2008 Presidential Candidates and nuclear power

Pretty much all of the 2008 candidates for president are favorable to nuclear power

Each of the top contenders for the Republican nomination and all but one of the major Democratic hopefuls support nuclear power to some extent. Most cite the prospect that atomic energy could help reduce climate change by supplanting power produced by fossil fuel sources such as coal and natural gas.

The two leading Democratic presidential candidates, Senators Clinton and Obama, have joined one of the top Republicans in the race, Senator McCain of Arizona, to sponsor the Climate Stewardship and Innovation Act of 2007. The measure includes more than $3.6 billion in funding and loan guarantees for the planning and construction of nuclear plants using new reactor designs.

The only major candidate opposed to increased reliance on nuclear power is a former senator from North Carolina, John Edwards.

Mrs. Clinton’s has an open embrace of nuclear power in the current campaign.

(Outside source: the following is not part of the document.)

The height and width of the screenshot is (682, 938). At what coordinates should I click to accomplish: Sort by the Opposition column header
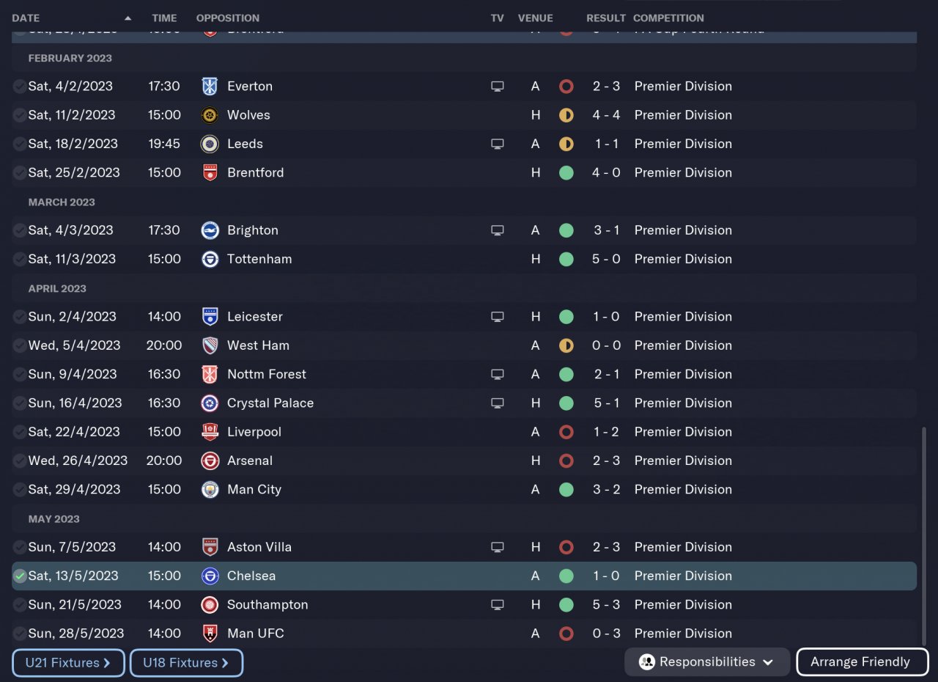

“I think nuclear power has to be a part of our energy solution,” the New York senator said during a town hall meeting in Aiken, S.C., in February. “We’ve got to be very careful about the waste and about how we run our nuclear plants, but I don’t have any preconceived opposition. I just want to be sure that we do it right, as carefully as we can because obviously it’s a tremendous source of energy. We get about 20% of our energy from nuclear power in our country. … Other countries like France get, you know, much, much more. So, we do have to look at it because it doesn’t put greenhouse gas emissions into the air.”

Mr. Obama’s camp gave a somewhat more reserved answer when asked about the Illinois senator’s views on atomic energy. ” Barack Obama feels we must address three key issues before ramping up nuclear power, including the public’s right to know, security, and waste storage,” a campaign spokeswoman, Jennifer Psaki, said. “Nuclear power represents the majority of non-carbon generated electricity therefore making it unlikely that it will be taken off the table.”

One critical part of the nuclear calculus for Democrats these days is the negative sentiment of Nevada residents to the federal government’s plan to store high-level nuclear waste at a site there known as Yucca Mountain. The clout of Nevada voters is magnified in this cycle by plans to stage the state’s Democratic presidential caucuses on January 19, 2008, prior to New Hampshire’s primary.

The four senators in the Democratic race also have another good reason not to get crosswise with Nevadans: the Senate majority leader, Harry Reid, hails from that state.

Rudy Giuliani supports the building of new nuclear energy and energy independence

John McCains energy platform is pro-nuclear

McCain said U.S. should build more nuclear plants, which emit no greenhouse gases, after a 25-year building hiatus. “The barriers to nuclear energy are political, not technological,” and political squabbles over where to store spent radioactive fuel has “made it virtually impossible to build a single new plant,” he said.